Telling the story through the journey of one boy, Enrique, put a human face on immigration issues. Enrique was just five years old when his mother had left. He had told Nazario that he remembered his mother selling things from a wooden box and that he would play around her morning, afternoon and night as she worked. Then one day she was just gone.
After 11 years of not seeing his mother he set out to find her. He had no money so he traveled by hanging on the sides and tops of freight trains. Enrique didn’t know which way to go, just that he had to find his mom carrying the only thing he knew could lead him to his mother, a slip of paper with his mother’s number on it.
Thousands of children travel this same way each year, some as young as seven. Many kids don’t make this journey successfully. If they are not captured by the bandits or corrupt cops on the side of the road or thrown off by the gangsters who control the tops of the trains, many fall to get ripped apart by the train.
Today the journey is even more perilous because the new drug cartel zetas pay bounties for captured immigrants preferably children, because that little slip of paper they carry, just like Enrique carried, could be used to demand a ransom from the mothers.
After 8 attempts to get through Mexico to find his mother, Nazario met Enrique in Nuevo Laredo. “I spent weeks with Enrique watching his misery unfold so I could tell it to you.
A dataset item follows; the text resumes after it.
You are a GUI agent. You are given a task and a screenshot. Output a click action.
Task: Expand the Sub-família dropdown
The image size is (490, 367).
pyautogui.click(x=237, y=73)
I went back to his grandmother’s house in Honduras and made the same journey, step by step exactly as he had done” said Nazario.
According to Nazario, children are crossing into the U.S unlawfully in record breaking numbers.
The shift has changed from that of economic reasons, to those of fear. These children are at our borders begging for safety, fleeing their homes for their lives. That have a government that cannot and will not protect them. They are more than illegal immigrants, they are refugees. “Our government must protect them,” said Nazario, “What we have seen this summer has been, in my opinion, try disgraceful. Too often this administration, this congress, they have pushed to undo a 2008 law that requires Central American children to get a full hearing before an immigration judge.”
They have to get full screenings from border patrol officers, whom they won’t open up to because they believe that the cops are all corrupt. Nazario claims that we have tried to these immigration cases out as soon as possible. Courts in Houston are telling these children they have one week to come back with their asylum cases prepared when most judges would tell you it takes a year or more to prepare a solid claim.
Seventy to 90 percent are seeing a judge without an attorney present. She recently witnessed a seven year old boy shaking before a judge because he was expected to argue his immigration case himself.
To allow these children to be safe, Nazario says we should increase the amount of refuges we take in to the pre-9/11 number of 127,000 instead of the 70,000 we take in now.
“If we all push with a little compassion, with a determination that I saw atop those freight trains to treat these refuges at our door better, to change conditions in these countries, slowly but surely I think we can change things so that mother’s never have to leave their children again,” said Nazario.
Jesus Rojas, as student at Bakersfield College said he was reading the book for his class and really wanted to hear from Nazario. He was inspired the most by the story of Olga, a women who
runs a shelter that treats dismembered immigrants.
Minerva Legorreta, a freshman at CSUB said she attended the event because she really likes the story and that many people could relate to it.
Victor Flores, a student from BC came with his girlfriend to the event. He came to the country when he was six and feels like he should get more. He works and pays taxes, but doesn’t get the same benefits as citizens.